Çocuklar mevzubahis olduğunda tek doğru var; silahların
susturulması. Ve bu, üzerine güvenlikle ilgili laf kalabalığı
yapılacak, gerekçeler üretilecek bir konu değil.
Raporda da belirtildiği gibi, çocukların çatışma nedeniyle
hastaneye gidemedikleri için öldükleri, eğitim, korunma ve sağlık
haklarından mahrum kaldıkları bu tablo savaşın yan sonucu olarak
kabul edilip görmezden gelinemez!
Elbette, çocukların öldürülmesi bir toplumun vicdanına bıçağı en
derinden saplar. Ama bu yazıda raporun hayatta kalan çocuklarla
ilgili kısımlarına bakmak istiyorum.
Raporda dikkat çekilmek istenen gerçekler şöyle...
Uzuvlarını kaybeden çocuklar var. Sokağa çıkma yasağının olduğu
yerlerde uzun süre temel ihtiyaçlarını karşılayamayan çocuklar var.
Sağlık hizmetlerine ulaşamayan yaralı veya hasta çocuklar var.

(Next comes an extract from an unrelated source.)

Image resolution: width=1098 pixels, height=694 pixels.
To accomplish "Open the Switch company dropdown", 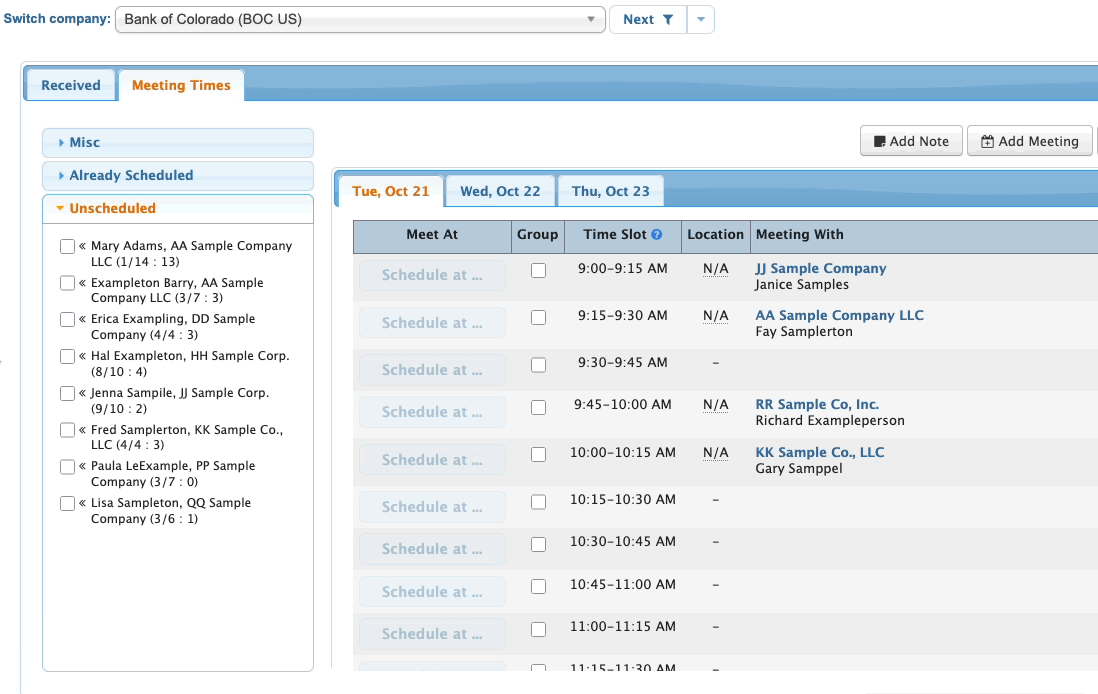I will tap(360, 20).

Ebeveynlerinin, kardeşlerinin öldürülmesine tanıklık eden, bazen
onların cenazeleri ile aynı ortamda yaşamak zorunda kalan çocuklar
var. Gözaltına alınan, tutuklanan, hapis cezası ile karşı karşıya
kalan çocuklar var.
Çocukların yaşadığı yerler havan topları, füzeler, mermiler ve
bombalar ile hasar görüyor. Çocuklar top, mermi ve bomba gibi
çatışma seslerine maruz kalarak yaşıyor. Sokağa çıkma yasağının
olduğu yerlerde okullar açılmıyor, komşu mahalleler ve ilçelerde
ise çocuklar çatışma seslerinden korktukları için okula gidemiyor.
Mensubu oldukları toplumun tarihi ve kültürel değerlerinin tahrip
edilmesi, yaşadıkları yerleri terk etmek zorunda kalmaları
nedeniyle çocukların kültürel bağları zayıflıyor.